## [Page excerpt]
----
Working with Plant Functional Types and Priors

Author

David LeBauer and Akash B V

Published

March 1, 2026

What you will learn
  • How Plant Functional Types (PFTs) organize species for ecosystem modeling
  • How prior distributions encode parameter knowledge before Bayesian inference
  • How to visualize priors and compare them to observed trait data

Background

Plant Functional Types

Ecosystem models simulate how plants exchange carbon, water, and energy with the atmosphere. These models require parameter values for photosynthesis rates, leaf properties, allocation fractions, and other ecophysiological quantities. Rather than parameterizing every species individually, models group species into Plant Functional Types (PFTs) – categories like “temperate deciduous trees” or “C4 grasses” – and estimate shared parameters for each group.
----
## [Dataset records]

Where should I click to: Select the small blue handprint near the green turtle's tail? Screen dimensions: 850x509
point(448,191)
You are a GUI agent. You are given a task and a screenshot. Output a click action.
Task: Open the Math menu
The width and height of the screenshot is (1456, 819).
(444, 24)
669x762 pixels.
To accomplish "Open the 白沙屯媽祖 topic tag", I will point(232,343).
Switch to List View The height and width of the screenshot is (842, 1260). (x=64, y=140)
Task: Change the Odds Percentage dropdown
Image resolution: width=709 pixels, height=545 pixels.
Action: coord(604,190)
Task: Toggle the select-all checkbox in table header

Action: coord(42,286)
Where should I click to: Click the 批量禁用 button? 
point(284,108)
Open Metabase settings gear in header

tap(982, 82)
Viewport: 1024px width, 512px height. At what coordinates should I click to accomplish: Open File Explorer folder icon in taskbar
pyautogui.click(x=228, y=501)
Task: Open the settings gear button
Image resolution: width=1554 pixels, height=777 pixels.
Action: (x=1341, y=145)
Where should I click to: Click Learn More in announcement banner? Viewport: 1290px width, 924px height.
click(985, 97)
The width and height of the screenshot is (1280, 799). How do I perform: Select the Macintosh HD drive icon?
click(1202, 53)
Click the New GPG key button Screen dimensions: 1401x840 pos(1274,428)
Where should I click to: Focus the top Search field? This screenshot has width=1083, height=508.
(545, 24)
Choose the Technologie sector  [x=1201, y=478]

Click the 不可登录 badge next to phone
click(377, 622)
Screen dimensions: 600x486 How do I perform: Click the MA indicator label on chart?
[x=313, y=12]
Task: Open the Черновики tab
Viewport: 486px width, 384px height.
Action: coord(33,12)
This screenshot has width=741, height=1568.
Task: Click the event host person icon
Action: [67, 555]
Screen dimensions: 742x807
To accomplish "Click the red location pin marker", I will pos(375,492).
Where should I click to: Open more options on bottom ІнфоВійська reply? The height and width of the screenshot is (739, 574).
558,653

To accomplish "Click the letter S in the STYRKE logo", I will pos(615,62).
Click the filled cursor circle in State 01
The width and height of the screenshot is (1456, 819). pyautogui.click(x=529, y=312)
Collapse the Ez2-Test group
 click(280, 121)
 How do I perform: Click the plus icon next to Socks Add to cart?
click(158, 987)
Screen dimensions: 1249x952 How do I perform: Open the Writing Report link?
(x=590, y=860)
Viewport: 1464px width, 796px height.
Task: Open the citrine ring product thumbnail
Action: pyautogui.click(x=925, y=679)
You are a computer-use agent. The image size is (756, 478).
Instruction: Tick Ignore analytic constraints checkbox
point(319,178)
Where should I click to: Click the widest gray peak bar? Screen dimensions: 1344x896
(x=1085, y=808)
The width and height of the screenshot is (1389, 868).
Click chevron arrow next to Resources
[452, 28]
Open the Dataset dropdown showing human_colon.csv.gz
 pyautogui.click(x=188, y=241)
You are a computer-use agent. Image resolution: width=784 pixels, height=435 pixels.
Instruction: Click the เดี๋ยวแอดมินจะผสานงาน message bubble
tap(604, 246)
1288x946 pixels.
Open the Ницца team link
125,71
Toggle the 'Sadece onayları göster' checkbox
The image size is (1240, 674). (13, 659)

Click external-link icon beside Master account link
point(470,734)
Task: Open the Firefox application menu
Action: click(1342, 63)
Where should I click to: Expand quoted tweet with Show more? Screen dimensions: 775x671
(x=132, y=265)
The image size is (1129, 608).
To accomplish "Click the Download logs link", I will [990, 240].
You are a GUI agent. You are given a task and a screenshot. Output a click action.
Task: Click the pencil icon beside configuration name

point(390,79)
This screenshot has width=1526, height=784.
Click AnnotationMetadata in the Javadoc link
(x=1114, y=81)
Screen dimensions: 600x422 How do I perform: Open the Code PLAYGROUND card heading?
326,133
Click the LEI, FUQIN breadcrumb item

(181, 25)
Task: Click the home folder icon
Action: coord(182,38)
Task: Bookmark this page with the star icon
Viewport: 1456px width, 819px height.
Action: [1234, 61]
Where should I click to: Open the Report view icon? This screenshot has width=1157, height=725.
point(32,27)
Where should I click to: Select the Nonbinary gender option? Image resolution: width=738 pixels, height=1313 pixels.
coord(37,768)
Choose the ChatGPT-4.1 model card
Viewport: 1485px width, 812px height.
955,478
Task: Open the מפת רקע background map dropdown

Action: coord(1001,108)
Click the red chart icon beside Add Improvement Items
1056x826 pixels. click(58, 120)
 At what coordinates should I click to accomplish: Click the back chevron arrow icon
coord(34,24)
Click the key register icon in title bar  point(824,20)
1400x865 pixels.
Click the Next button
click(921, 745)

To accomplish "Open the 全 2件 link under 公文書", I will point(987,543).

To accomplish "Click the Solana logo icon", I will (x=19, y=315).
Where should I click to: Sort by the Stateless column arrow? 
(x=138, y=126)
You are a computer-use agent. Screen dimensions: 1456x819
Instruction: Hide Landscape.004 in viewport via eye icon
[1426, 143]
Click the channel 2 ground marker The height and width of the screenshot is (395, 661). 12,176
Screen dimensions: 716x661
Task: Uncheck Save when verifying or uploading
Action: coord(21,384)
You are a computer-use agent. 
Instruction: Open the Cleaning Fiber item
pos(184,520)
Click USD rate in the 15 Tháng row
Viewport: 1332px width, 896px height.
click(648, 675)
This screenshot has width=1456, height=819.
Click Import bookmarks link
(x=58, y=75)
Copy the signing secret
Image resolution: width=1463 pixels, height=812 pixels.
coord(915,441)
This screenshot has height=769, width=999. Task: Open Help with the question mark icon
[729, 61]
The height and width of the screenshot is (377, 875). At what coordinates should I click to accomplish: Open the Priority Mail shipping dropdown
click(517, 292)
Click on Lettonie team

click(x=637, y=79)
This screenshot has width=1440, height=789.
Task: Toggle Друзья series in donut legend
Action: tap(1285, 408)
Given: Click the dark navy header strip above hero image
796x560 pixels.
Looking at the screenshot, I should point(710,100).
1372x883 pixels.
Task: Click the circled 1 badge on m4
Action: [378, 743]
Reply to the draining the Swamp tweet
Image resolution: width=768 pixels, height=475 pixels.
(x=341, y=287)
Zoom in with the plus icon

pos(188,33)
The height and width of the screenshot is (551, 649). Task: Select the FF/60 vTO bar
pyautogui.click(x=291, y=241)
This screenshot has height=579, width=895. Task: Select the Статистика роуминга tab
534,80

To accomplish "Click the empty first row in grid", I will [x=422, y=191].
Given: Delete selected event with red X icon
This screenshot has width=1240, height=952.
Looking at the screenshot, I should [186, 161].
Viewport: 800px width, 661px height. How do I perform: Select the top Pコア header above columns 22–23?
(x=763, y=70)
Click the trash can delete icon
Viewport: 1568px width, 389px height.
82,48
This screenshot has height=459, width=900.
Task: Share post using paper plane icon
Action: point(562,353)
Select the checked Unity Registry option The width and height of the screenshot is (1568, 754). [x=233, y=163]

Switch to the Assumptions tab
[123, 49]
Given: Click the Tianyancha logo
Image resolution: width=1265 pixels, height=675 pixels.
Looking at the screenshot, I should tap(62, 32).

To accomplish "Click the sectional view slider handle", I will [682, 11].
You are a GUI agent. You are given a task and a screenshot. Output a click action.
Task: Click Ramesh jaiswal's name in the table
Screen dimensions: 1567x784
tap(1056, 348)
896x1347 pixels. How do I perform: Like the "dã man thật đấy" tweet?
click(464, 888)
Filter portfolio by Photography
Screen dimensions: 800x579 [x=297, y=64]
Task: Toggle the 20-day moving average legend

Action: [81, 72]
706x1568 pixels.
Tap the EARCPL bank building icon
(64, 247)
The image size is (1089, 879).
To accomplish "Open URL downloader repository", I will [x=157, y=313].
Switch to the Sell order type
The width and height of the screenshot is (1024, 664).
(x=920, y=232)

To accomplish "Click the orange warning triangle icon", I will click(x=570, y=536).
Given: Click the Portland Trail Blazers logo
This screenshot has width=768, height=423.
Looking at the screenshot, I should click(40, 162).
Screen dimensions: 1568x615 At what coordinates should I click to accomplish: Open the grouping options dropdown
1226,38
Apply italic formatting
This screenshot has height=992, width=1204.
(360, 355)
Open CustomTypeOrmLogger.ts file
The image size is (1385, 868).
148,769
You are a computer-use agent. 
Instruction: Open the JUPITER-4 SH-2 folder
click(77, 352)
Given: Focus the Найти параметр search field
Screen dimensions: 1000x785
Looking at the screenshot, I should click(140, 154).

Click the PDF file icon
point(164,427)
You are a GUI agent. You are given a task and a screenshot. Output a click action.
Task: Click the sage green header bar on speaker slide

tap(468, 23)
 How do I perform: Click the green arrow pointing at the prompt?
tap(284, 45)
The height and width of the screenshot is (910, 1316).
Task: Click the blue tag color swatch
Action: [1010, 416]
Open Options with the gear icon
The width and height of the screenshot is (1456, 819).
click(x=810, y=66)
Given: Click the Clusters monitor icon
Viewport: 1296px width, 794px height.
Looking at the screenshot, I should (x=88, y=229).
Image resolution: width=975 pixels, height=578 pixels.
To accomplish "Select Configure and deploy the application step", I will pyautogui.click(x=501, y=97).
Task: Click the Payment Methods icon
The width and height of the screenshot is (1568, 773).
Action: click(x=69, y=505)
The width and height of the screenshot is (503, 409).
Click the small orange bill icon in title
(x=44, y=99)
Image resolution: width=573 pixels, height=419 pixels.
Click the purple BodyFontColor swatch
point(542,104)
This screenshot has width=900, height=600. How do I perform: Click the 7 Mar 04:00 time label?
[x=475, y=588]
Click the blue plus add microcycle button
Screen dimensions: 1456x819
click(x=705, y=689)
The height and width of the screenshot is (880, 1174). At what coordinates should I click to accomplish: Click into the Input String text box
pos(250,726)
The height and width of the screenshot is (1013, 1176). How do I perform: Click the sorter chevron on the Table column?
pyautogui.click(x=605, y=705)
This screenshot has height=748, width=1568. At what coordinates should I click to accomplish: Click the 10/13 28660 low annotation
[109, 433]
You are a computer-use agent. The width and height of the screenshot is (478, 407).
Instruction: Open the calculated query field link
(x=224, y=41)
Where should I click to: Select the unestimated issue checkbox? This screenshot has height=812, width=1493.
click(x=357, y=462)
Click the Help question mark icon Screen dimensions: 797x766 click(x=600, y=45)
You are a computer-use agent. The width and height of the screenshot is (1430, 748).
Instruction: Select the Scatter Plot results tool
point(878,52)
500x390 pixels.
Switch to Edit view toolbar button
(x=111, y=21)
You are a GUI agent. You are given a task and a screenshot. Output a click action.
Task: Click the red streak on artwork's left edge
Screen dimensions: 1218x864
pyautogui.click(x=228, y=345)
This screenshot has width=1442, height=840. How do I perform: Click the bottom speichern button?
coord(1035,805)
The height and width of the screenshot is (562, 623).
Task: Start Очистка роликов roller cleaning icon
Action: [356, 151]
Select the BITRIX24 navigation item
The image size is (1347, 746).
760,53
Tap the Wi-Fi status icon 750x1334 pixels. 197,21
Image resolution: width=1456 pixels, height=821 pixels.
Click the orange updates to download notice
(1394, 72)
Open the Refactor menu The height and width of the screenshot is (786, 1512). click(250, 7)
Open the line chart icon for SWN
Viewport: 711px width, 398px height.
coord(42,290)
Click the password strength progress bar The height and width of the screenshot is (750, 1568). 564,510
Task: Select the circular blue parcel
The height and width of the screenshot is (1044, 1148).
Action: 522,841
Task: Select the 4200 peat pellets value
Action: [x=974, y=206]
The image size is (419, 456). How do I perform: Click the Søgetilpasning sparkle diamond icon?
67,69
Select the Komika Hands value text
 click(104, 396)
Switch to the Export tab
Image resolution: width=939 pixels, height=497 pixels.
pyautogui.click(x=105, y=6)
----
Rewrite the part of the page on plant functional types from "What you will" to "for each group.", replacing "atmosphere" with "air".

## [Solution to this exercise]
What you will learn
  • How Plant Functional Types (PFTs) organize species for ecosystem modeling
  • How prior distributions encode parameter knowledge before Bayesian inference
  • How to visualize priors and compare them to observed trait data

Background

Plant Functional Types

Ecosystem models simulate how plants exchange carbon, water, and energy with the air. These models require parameter values for photosynthesis rates, leaf properties, allocation fractions, and other ecophysiological quantities. Rather than parameterizing every species individually, models group species into Plant Functional Types (PFTs) – categories like “temperate deciduous trees” or “C4 grasses” – and estimate shared parameters for each group.